Lift out all lines below that contain "computer".

[Data excerpts]
━━━━━━━━━━━━━━━━━━━━━━━━━━━━━━

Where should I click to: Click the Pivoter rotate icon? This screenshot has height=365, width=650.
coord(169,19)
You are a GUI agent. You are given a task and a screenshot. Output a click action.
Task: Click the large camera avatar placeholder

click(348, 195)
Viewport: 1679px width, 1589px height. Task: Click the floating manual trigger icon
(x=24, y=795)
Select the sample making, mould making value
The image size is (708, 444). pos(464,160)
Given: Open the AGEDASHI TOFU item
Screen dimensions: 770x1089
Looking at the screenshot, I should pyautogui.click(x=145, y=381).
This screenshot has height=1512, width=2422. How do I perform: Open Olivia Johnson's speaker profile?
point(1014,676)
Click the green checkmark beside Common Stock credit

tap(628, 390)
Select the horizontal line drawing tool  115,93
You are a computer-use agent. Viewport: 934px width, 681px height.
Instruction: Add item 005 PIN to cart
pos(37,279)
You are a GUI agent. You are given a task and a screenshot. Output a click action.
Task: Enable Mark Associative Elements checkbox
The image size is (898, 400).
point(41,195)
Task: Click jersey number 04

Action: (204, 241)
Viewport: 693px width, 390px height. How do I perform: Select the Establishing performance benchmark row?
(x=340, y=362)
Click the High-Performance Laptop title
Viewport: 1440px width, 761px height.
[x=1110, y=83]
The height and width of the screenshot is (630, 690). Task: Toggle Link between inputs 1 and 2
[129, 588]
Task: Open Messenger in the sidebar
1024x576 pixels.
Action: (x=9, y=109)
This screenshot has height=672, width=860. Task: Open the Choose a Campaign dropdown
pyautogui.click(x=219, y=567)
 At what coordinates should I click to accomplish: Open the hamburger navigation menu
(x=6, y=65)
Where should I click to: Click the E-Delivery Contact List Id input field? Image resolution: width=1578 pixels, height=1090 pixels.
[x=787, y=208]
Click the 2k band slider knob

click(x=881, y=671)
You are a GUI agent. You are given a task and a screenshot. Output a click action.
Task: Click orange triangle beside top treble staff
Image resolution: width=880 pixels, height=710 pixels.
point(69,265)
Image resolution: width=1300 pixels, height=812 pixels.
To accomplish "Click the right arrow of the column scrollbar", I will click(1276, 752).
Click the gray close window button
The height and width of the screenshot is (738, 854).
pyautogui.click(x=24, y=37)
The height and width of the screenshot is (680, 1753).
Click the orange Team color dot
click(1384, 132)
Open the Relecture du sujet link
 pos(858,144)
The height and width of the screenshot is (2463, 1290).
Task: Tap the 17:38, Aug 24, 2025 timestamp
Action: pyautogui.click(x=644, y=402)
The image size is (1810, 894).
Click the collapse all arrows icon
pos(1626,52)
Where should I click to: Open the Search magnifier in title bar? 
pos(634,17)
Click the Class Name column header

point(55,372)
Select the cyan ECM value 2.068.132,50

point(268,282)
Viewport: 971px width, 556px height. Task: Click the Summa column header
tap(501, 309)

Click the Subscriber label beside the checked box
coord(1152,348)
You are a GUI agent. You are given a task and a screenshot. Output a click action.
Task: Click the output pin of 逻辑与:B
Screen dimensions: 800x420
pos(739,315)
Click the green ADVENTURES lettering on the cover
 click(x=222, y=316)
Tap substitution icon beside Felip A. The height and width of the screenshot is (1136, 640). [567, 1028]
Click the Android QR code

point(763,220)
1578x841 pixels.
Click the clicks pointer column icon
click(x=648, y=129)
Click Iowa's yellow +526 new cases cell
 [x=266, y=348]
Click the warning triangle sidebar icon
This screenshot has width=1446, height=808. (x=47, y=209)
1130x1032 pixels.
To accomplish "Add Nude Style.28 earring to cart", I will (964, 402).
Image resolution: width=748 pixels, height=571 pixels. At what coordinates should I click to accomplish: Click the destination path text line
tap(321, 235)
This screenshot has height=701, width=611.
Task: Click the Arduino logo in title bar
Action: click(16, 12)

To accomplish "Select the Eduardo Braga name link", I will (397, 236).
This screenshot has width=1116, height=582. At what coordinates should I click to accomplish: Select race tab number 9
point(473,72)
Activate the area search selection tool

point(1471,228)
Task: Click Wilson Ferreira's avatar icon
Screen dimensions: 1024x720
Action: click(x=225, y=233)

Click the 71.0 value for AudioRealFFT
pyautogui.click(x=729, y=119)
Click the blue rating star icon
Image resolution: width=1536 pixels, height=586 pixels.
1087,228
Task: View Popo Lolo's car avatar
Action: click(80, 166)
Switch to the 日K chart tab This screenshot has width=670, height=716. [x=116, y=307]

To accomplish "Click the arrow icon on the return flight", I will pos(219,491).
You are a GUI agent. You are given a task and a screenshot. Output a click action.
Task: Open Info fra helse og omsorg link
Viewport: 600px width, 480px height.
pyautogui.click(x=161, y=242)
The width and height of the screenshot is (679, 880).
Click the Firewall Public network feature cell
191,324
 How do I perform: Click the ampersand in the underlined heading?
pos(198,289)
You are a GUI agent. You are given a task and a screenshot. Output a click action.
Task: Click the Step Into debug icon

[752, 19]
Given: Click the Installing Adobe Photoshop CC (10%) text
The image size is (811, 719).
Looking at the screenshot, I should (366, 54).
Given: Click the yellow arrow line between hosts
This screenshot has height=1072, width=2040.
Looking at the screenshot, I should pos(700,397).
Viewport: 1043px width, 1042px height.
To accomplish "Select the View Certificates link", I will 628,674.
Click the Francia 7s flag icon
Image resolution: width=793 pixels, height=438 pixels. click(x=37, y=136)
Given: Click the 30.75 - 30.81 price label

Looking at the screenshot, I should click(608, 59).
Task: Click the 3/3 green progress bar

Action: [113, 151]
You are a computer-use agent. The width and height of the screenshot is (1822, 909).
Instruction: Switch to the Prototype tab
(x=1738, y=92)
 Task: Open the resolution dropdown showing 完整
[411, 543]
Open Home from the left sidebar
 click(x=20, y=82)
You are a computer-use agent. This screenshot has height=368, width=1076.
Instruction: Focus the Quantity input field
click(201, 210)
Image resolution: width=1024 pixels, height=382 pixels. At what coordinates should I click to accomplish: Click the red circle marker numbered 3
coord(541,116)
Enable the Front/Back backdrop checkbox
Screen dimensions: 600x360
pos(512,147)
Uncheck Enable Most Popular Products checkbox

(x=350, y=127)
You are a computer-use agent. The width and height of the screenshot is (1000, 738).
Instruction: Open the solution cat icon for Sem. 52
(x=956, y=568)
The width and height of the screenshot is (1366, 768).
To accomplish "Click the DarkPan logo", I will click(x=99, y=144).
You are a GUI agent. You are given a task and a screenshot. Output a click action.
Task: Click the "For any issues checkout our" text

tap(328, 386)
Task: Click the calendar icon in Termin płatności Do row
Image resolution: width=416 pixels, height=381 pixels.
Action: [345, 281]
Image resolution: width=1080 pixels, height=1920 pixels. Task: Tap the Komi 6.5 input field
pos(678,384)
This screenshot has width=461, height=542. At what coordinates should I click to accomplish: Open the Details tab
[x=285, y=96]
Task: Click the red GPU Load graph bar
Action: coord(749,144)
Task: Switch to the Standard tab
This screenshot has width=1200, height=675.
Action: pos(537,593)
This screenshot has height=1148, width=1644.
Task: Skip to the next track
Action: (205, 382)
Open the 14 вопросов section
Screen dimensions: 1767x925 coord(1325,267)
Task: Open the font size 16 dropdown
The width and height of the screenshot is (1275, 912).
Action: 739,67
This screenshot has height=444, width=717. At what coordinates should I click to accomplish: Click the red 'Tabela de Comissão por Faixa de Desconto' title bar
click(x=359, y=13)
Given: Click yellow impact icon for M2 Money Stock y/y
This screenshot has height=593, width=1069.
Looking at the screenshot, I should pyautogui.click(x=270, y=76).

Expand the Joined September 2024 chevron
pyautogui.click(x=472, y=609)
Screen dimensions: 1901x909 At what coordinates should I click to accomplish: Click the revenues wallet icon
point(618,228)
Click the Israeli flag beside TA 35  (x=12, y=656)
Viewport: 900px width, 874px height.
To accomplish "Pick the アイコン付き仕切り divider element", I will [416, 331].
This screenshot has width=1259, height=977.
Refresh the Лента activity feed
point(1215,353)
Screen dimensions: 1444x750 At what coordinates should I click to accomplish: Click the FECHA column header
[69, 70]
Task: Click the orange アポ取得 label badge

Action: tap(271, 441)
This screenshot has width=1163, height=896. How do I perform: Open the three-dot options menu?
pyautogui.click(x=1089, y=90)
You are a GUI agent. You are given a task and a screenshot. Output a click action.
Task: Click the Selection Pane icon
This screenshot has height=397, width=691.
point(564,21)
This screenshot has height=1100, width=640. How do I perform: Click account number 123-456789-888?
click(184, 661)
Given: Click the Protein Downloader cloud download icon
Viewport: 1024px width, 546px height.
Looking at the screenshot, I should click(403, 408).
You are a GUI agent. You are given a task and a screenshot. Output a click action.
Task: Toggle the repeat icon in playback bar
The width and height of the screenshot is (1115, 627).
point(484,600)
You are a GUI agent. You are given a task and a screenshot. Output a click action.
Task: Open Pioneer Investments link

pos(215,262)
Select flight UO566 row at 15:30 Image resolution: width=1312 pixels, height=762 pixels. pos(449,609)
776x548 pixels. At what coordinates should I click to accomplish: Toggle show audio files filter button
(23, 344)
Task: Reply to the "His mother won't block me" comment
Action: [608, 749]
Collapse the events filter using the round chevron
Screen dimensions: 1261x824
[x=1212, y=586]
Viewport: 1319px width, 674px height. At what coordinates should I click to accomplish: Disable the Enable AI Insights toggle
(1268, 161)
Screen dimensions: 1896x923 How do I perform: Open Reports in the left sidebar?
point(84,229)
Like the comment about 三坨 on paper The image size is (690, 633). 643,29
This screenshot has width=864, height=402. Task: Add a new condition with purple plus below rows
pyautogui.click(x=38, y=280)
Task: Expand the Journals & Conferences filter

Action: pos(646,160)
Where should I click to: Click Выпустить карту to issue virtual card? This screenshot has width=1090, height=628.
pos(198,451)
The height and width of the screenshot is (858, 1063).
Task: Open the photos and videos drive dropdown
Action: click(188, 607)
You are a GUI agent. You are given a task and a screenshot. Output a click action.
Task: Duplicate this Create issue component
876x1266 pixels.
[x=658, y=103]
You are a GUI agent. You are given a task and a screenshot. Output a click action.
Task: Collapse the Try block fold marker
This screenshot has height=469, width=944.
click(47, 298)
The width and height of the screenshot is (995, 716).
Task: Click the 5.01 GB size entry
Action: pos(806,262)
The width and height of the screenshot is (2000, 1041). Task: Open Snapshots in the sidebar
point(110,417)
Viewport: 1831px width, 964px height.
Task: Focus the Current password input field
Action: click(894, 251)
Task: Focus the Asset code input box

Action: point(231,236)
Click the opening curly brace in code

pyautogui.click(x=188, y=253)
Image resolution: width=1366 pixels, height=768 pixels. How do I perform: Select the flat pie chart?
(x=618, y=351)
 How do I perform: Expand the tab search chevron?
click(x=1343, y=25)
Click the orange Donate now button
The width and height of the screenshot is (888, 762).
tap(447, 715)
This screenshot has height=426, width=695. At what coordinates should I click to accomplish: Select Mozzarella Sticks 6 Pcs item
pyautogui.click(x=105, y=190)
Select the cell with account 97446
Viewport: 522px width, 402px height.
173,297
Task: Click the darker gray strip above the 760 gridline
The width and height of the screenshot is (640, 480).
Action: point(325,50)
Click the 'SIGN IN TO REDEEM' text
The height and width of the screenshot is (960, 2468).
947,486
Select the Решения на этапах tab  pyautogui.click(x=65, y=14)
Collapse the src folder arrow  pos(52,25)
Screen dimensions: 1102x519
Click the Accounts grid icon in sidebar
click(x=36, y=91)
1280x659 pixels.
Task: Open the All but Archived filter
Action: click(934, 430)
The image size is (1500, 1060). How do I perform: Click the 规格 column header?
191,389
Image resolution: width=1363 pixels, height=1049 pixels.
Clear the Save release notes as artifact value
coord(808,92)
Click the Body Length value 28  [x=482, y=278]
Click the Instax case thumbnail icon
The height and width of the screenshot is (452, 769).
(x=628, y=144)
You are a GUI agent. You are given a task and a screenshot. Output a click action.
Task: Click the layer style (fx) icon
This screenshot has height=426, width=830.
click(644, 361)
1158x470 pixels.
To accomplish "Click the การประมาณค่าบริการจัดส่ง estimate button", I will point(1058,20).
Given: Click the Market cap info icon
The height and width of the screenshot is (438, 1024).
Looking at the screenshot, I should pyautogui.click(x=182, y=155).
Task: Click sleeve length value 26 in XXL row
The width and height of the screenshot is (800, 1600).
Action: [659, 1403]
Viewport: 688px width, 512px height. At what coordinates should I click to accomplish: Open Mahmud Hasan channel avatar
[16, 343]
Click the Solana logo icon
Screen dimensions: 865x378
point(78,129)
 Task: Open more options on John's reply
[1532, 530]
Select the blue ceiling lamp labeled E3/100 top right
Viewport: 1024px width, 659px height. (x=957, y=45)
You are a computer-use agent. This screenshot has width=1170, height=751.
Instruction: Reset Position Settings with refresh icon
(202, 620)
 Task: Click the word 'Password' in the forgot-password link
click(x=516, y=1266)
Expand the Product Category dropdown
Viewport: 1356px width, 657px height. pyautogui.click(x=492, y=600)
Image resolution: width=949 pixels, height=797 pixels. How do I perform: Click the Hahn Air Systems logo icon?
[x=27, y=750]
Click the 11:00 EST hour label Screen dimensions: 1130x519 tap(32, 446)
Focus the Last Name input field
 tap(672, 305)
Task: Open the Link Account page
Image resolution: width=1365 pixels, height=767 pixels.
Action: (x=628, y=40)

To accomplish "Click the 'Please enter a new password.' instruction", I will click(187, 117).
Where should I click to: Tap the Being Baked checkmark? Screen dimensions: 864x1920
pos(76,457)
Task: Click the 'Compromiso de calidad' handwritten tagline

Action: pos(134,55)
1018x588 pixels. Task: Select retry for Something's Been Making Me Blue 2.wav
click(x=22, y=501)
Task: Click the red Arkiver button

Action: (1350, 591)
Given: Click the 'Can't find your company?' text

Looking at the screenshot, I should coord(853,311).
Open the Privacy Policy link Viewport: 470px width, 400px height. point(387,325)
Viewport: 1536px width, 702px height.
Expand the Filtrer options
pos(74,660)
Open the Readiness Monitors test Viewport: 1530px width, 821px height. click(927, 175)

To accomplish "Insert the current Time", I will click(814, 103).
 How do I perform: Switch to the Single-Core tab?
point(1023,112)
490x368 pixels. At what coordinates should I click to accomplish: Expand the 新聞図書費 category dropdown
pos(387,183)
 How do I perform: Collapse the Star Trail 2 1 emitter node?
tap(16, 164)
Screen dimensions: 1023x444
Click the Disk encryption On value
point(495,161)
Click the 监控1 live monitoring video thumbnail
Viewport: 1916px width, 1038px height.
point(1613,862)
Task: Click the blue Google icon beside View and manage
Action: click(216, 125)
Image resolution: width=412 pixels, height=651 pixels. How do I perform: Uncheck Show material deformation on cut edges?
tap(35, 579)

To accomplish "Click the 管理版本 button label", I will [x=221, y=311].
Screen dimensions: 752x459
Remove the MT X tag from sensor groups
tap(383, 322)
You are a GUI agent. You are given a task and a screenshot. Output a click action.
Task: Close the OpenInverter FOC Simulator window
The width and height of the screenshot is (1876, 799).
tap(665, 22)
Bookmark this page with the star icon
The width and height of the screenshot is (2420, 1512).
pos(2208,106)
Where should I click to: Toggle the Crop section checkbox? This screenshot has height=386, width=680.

━━━━━━━━━━━━━━━━━━━━━━━━━━━━━━

**ANSWER BOX:**
You are a computer-use agent. Viewport: 934px width, 681px height.
You are a computer-use agent. The width and height of the screenshot is (1822, 909).
You are a computer-use agent. This screenshot has height=368, width=1076.
You are a computer-use agent. The width and height of the screenshot is (1000, 738).
You are a computer-use agent. This screenshot has width=1170, height=751.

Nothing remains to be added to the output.